You need to make \(150.0 \mathrm{mL}\) of a \(0.10-M\) NaCl solution. You have solid NaCl, and your lab partner has a \(2.5-M\) NaCl solution. Explain how you each make the 0.10-M NaCl solution.

Short Answer

Expert verified
To make a $0.10 \, \text{M}$ NaCl solution using solid NaCl, dissolve \(mass = (0.10 \,\text{M})(0.150 \,\text{L})(58.44 \,\text{g/mol})\) of solid NaCl in enough water to make a total volume of $150.0 \, \text{mL}$. To make the same solution using the $2.5 \, \text{M}$ NaCl solution, take an initial volume \(V1 = \frac{(0.10\,\text{M})(0.150 \,\text{L})}{2.5 \, \text{M}}\) and dilute it to a total volume of $150.0 \, \text{mL}$ with water.

Step by step solution

01

Calculate the moles of NaCl needed for the 0.10-M NaCl solution

Firstly, we need to find out the number of moles of NaCl required for creating a 0.10-M NaCl solution with a volume of 150.0 mL. To do this, we will use the molarity formula: Molarity (M) = moles of solute (n) / volume of solution (L) Rearrange the formula to solve for the moles of NaCl: moles of solute (n) = Molarity (M) × volume of solution (L) Since the volume is given in mL, it needs to be converted to L: Volume in L = 150.0 mL × (1 L / 1000 mL) = 0.150 L Now, calculate the moles of NaCl: \(n = (0.10 \,\text{M}) \times (0.150 \,\text{L})\)
^^^^
• What is asked:
(1) Reproduce the NaCl solution passage from "You need to" up to and including "0.10-M NaCl solution.".
(2) Summarize the NaCl solution passage in two sentences.
(3) Continue the NaCl solution walkthrough from its final sentence onward.
The records have nothing to do with the work on this passage.

• Given information:
^^^^
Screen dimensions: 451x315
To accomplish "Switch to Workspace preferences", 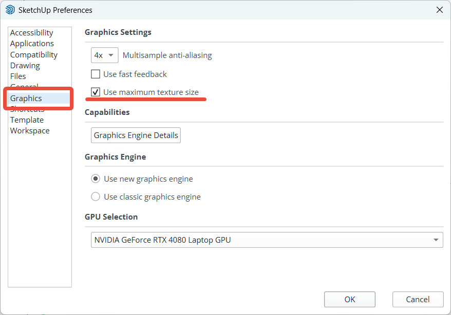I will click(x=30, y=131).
^^^^
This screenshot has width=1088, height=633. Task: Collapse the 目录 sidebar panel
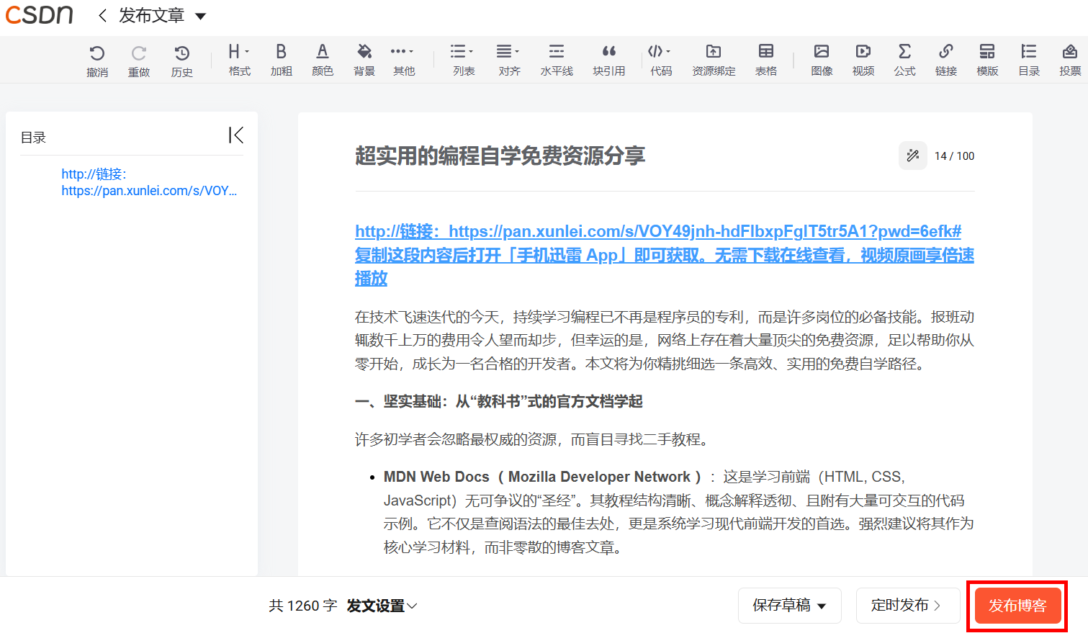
^^^^
• Results of the exercise:
(1)
You need to make \(150.0 \mathrm{mL}\) of a \(0.10-M\) NaCl solution. You have solid NaCl, and your lab partner has a \(2.5-M\) NaCl solution. Explain how you each make the 0.10-M NaCl solution.

(2) The passage asks how to prepare 150.0 mL of a 0.10 M NaCl solution either from solid NaCl or from a 2.5 M NaCl solution. Solid NaCl is dissolved in enough water to reach 150.0 mL, or a measured volume of the 2.5 M solution is diluted with water to 150.0 mL, and the worked solution begins by finding the moles of NaCl as molarity times volume after converting 150.0 mL to 0.150 L.

(3)
02

Calculate the mass of solid NaCl needed

Now that we have the moles of NaCl required, we can calculate the mass of the solid NaCl needed. The molecular weight of NaCl is 58.44 g/mol. To find the mass of NaCl, multiply the moles of NaCl by its molecular weight: Mass of NaCl (g) = moles of NaCl × molecular weight of NaCl \(mass = (n) \times (58.44 \,\text{g/mol})\)
03

Making the 0.10-M NaCl solution with the solid NaCl

To make the 0.10-M NaCl solution, simply dissolve the calculated mass of solid NaCl in enough water to make a total volume of 150.0 mL.
04

Diluting the 2.5-M NaCl solution to make the 0.10-M NaCl solution

To dilute the 2.5-M NaCl solution to create the 0.10-M NaCl solution, use the dilution formula: C1V1 = C2V2 Here, C1 is the initial concentration of the solution (2.5-M), V1 is the initial volume of the solution we want to find, C2 is the final concentration of the solution (0.10-M), and V2 is the final volume of the solution (150.0 mL). Rearrange the formula to find the initial volume (V1): V1 = (C2V2) / C1 Convert the volume in mL to L: V2 in L = 150.0 mL × (1 L / 1000 mL) = 0.150 L Now, calculate the volume V1: \(V1 = \frac{(0.10 \,\text{M})(0.150 \,\text{L})}{2.5 \,\text{M}}\)
05

Making the 0.10-M NaCl solution by diluting the 2.5-M NaCl solution

To make the 0.10-M NaCl solution from the 2.5-M NaCl solution, measure the calculated volume (V1) and dilute it to a total volume of 150.0 mL with water.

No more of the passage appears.